• [Required action]
Reproduce the part of the essay on Ron Chernow's biographies below starting with "Chernow wasn’t done." and going on through "in St. Louis.", and switch "firewood" to "lumber".

• [Given passage]
= = = = =

Last year, I was riding with a good friend around Atlanta’s Stone Mountain, GA. It’s a fascinating geological formation — a quartz monzonite dome monadnock — but most people know it for the massive Confederate memorial with carvings of Jefferson Davis, Robert E. Lee, and Stonewall Jackson.
As we rode, we got to talking about the Atlanta Campaign of 1864, which played a pivotal role in Lincoln’s re-election. Sherman’s success in Georgia shifted public opinion, countering war fatigue and solidifying support for Lincoln's wartime policies.
That conversation led us to Ulysses S. Grant — the general who took Chattanooga the prior year and then entrusted Sherman to drive into Georgia while he turned to face Lee in Virginia. History often feels like a game of inches. The world could have spun off in wildly different directions based on the smallest margins.
Which brings me to a man, whose biographies I’ve been reading for more than a decade: Ron Chernow.
Chernow’s biographies have explored the inner lives and broader legacies of some of America’s most influential figures. He began in 1993 with The House of Morgan, then turned to Titan, his biography of John D. Rockefeller. From there, it was natural to turn back further — to Alexander Hamilton, the founding father who architected the financial system that enabled men like Morgan and Rockefeller to rise. That biography, of course, became the basis for Lin-Manuel Miranda’s Hamilton, which made America’s founding story a pop culture phenomenon.
Chernow wasn’t done. He then wrote Washington: A Life in 2010 — Washington being the essential Hamilton champion — both in the Revolution and in the 1790s, during his two terms as president.
And in 2017, Chernow turned to another great general — Grant. Unlike his prior subjects — figures who seemed destined from an early age to shape history — Grant, at the age of 40, was heading toward historical obscurity. After fighting in the Mexican-American War, he resigned from the army in disgrace and was scraping by selling firewood in St. Louis.
Then came the Civil War.

= = = = =

• [Dataset excerpts]

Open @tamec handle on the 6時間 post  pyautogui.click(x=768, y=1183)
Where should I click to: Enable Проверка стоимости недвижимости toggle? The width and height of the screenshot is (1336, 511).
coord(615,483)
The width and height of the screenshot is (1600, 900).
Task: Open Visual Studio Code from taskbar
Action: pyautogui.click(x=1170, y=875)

= = = = =

• [Result below]
Chernow wasn’t done. He then wrote Washington: A Life in 2010 — Washington being the essential Hamilton champion — both in the Revolution and in the 1790s, during his two terms as president.
And in 2017, Chernow turned to another great general — Grant. Unlike his prior subjects — figures who seemed destined from an early age to shape history — Grant, at the age of 40, was heading toward historical obscurity. After fighting in the Mexican-American War, he resigned from the army in disgrace and was scraping by selling lumber in St. Louis.